- Interactive map of Mubi North
- Mubi North
- Coordinates: 10°16′N 13°16′E﻿ / ﻿10.267°N 13.267°E
- Country: Nigeria
- State: Adamawa State
- Capital: Mubi
- Time zone: UTC+1 (WAT)

= Mubi North =

Mubi North is a Local Government Area of Adamawa State, Nigeria. The town is the location of the Adamawa State University and the Federal Polytechnic, Mubi.

==Demography==
In a 2023 demographic survey of Internally displaced persons (IDPs), the local government was found to be predominantly Fulfulde and Hausa speaking. The most commonly reported languages (spoken at homes and places of primary residence) present in the local government area were; Fulfulde, specifically Eastern or Adamawa Fulfulde – 33.7%, Hausa – 32.7%, Marghi – 6.2%, Kanuri – 5.7%, Kilba/South Marghi – 5.3%, Kamwe – 4.5%, Bachama/Bwatiye – 3.2%, Bura – 1.5%, Wandala (Mandara) – 1.5%, Lamang – 1.4%, and five other languages spoken by populations under 0.5% each.
This data was not obtained from a nationally co-ordinated population headcount.

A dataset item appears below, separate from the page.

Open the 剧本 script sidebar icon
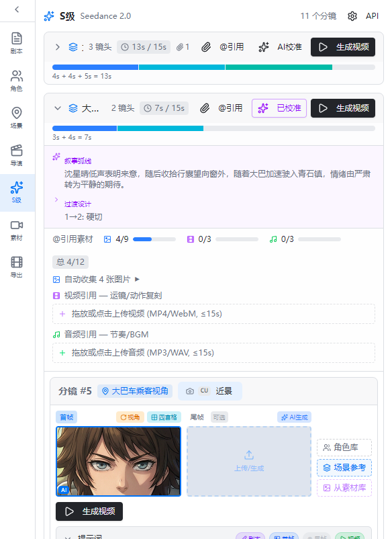The image size is (392, 539). coord(17,43)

The last time Nigeria included ethnic and linguistic data in its enumeration parameters was in the national census of 1963.

== Climate ==
The rainy season in Mubi is oppressive and overcast, the dry season is partly cloudy, and it is hot all year. Throughout the year, the temperature normally ranges from 60 °F to 101 °F, with temperatures rarely falling below 55 °F or rising over 107 °F.

===Temperature===
From March 4 to May 7, the hot season, with an average daily high temperature above 98 °F, lasts for 2.1 months. In Mubi, April is the hottest month of the year, with an average high of 100 °F and low of 78 °F.

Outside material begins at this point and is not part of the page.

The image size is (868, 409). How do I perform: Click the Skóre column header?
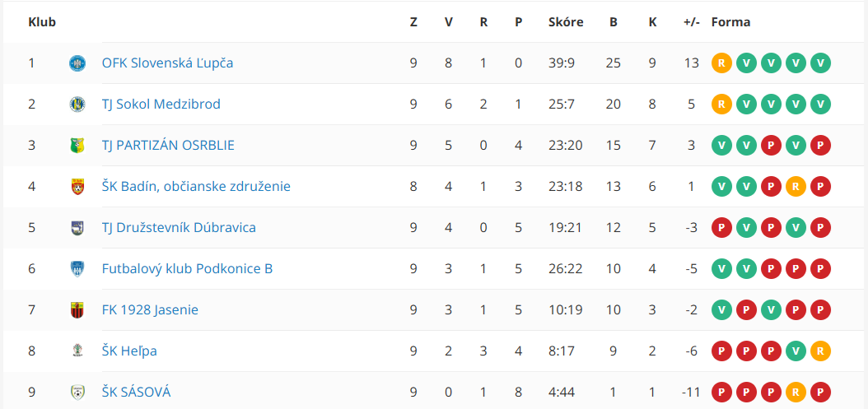(x=566, y=23)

From June 29 to September 30 there is a 3.0 month cool season with an average daily high temperature of less than 87 °F. With an average low of 61 °F and high of 88 °F, January is the coldest month of the year in Mubi.

=== Clouds ===
The average proportion of sky that is covered by clouds in Mubi varies significantly seasonally throughout the year.

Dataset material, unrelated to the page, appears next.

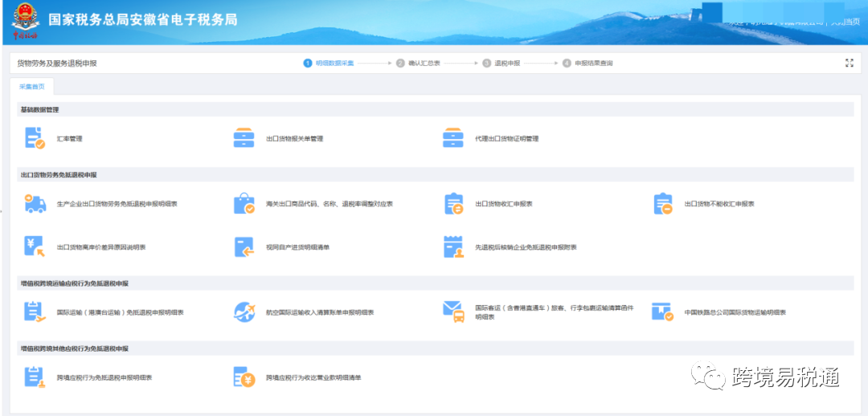
Task: Go to step 4 申报结果查询
Action: pyautogui.click(x=593, y=63)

Around October 23 marks the start of Mubi's clearer season, which lasts for 4.5 months and ends around March 9.

In Mubi, January is the clearest month of the year, with the sky remaining clear, mostly clear, or partly overcast 56% of the time.

Beginning around March 9 and lasting about 7.5 months, the cloudier period of the year ends around October 23.

May is the cloudiest month of the year in Mubi, with the sky being overcast or mostly cloudy 76% of the time on average during this month.

=== Precipitation ===
A day is considered to be wet if there has been at least 0.04 inches of liquid or liquid-equivalent precipitation. Throughout the year, there are huge variations in the likelihood of rainy days in Mubi.

In the 4.5-month-long wetter season, which runs from May 18 to October 4, there is a greater than 43% chance that any given day would be rainy. With an average of 26.3 days with at least 0.04 inches of precipitation, August is the month with the most rainy days in Mubi.

From October 4 to May 18, the dry season lasts 7.5 months. With an average of no days with at least 0.04 inches of precipitation, January is the month with the fewest wet days in Mubi.

We categorize wet days into those that include snow, rain, or a combination of the three. In Mubi, August has an average of 26.3 days of rain, which is the most of any month. This classification shows that rain alone is the most frequent type of precipitation throughout the year, with a high likelihood of 87% on August 18.